Öffentliche Erklärung: Menschenrechtsrat nimmt das Ergebnis der allgemeinen regelmäßigen Überprüfung zu St. Kitts und Nevis an

St. Kitts und Nevis: Amnesty International begrüßt die Bereitschaft der Regierung, Menschenrechtsverpflichtungen umzusetzen, und fordert St. Kitts und Nevis dazu auf, die Diskriminierung aufgrund der sexuellen Orientierung zu bekämpfen und die Todesstrafe abzuschaffen.

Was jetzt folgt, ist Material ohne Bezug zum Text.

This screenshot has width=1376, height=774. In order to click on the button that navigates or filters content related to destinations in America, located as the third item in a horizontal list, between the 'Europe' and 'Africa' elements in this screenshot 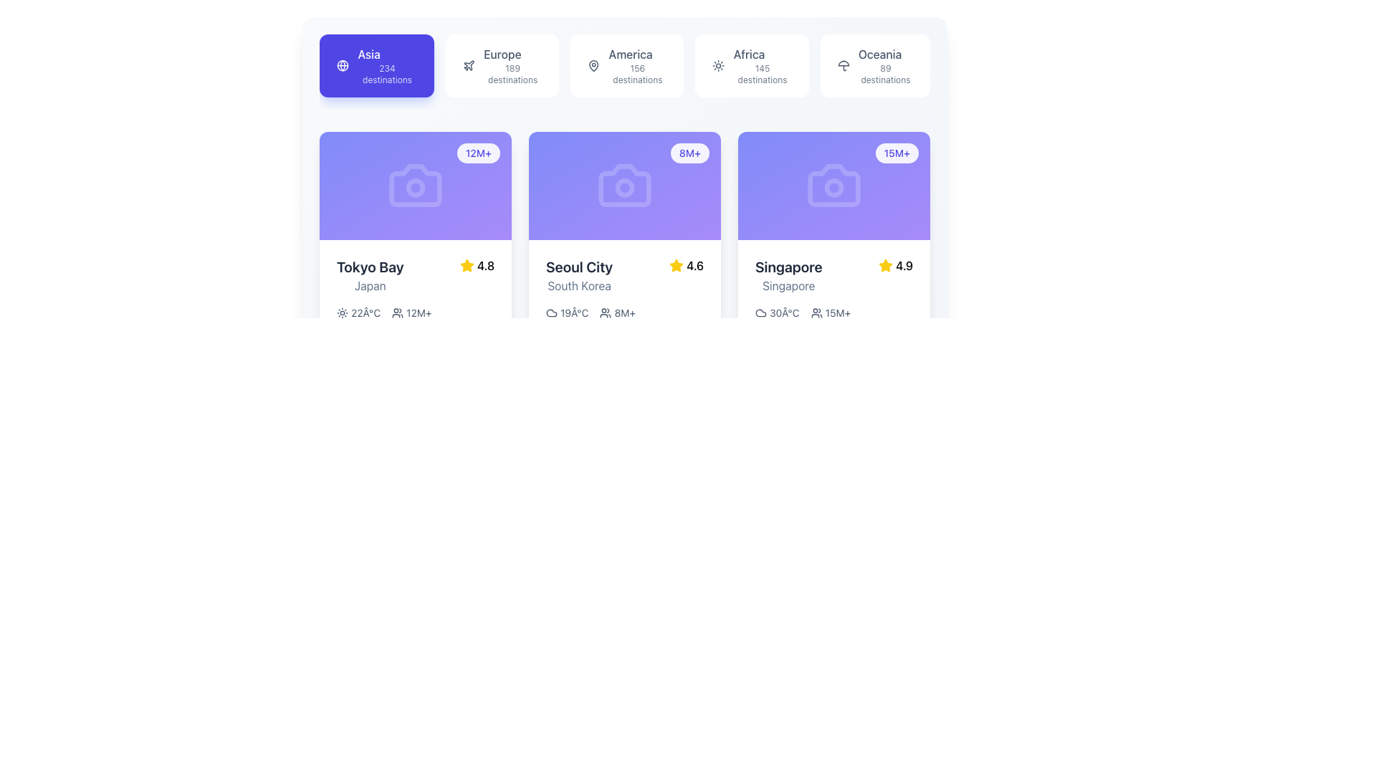, I will do `click(627, 66)`.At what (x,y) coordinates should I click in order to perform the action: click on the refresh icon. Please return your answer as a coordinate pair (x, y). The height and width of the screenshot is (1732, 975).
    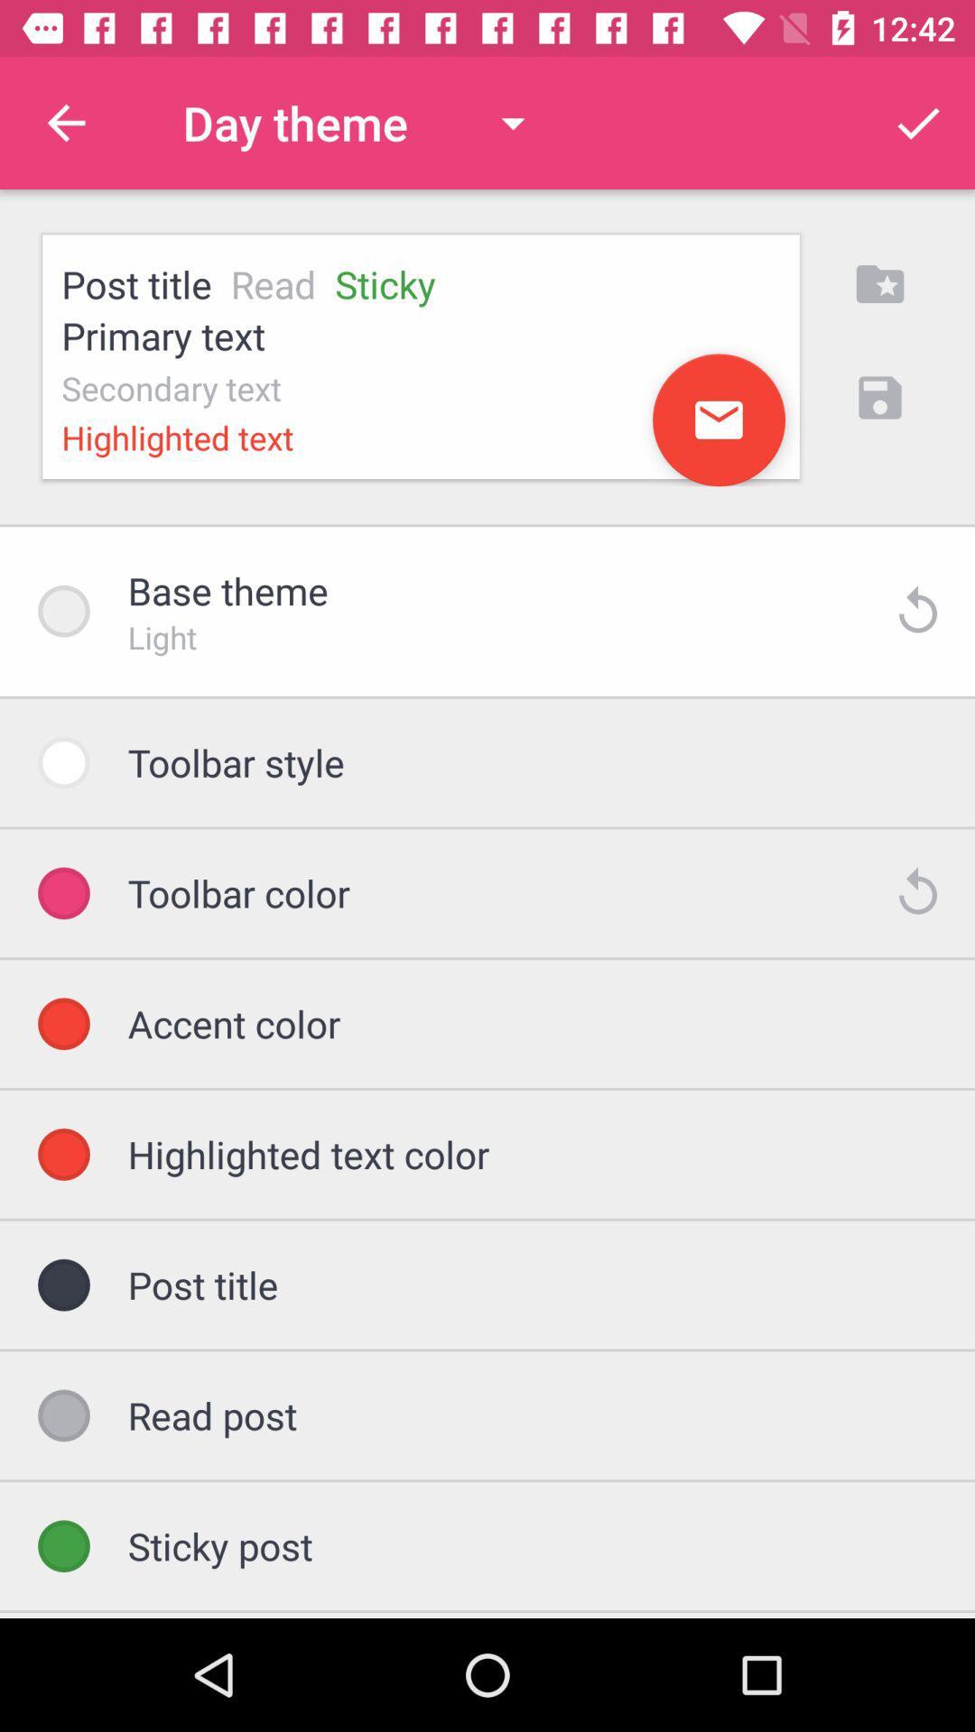
    Looking at the image, I should click on (918, 611). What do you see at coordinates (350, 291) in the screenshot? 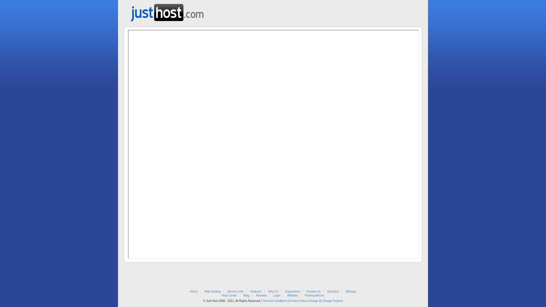
I see `'Sitemap'` at bounding box center [350, 291].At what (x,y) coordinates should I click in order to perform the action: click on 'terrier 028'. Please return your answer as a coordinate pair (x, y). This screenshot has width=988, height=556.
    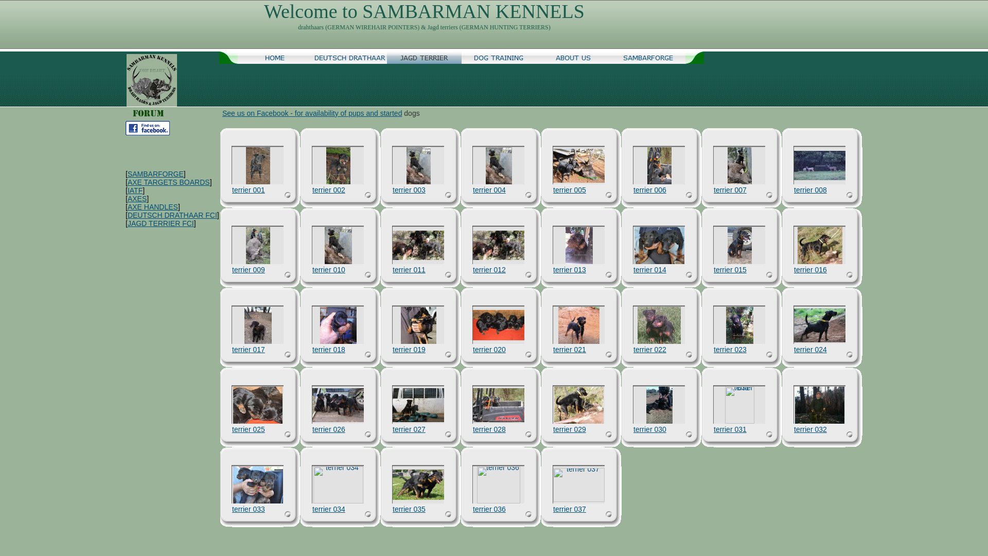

Amnesty International begrüßt die Bereitschaft von St. Kitts und Nevis, seine Menschenrechtsverpflichtungen umzusetzen, und sich dabei auch technische Unterstützung vom Amt des Hochkommissars für Menschenrechte und der internationalen Gemeinschaft zu suchen. Die Organisation hofft, dass dies das Land in die Lage versetzen wird, Kern-Menschenrechtsabkommen zu ratifizieren, einschließlich des Internationalen Pakts über bürgerliche und politische Rechte, des Internationalen Pakts über wirtschaftliche, soziale und kulturelle Rechte und des Übereinkommens gegen Folter und andere grausame, unmenschliche oder erniedrigende Behandlung oder Strafe.

Obwohl St. Kitts und Nevis die Empfehlung akzeptiert, die Handhabung der Rechte von Todesstrafe-Häftlingen zu überprüfen und zu untersuchen, bedauert Amnesty International, dass keine der Empfehlungen zur Abschaffung der Todesstrafe seine Unterstützung findet. Wie der Staat selbst während seiner Überprüfung bemerkte, existiert kein starker Beweis dafür, dass die Todesstrafe abschreckend wirkt. Stattdessen muss St. Kitts und Nevis andere Mittel einsetzen, wie die Stärkung von Kapazitäten und Ressourcen des Strafrechtssystems, um die Zunahme an gewalttätigen Verbrechen zu bekämpfen. Amnesty International nutzt die Gelegenheit, um seinen Aufruf an die Regierung zu wiederholen, alle Gesetzesklauseln zu widerrufen, die die Todesstrafe zulassen, und Exekutionen auszusetzen.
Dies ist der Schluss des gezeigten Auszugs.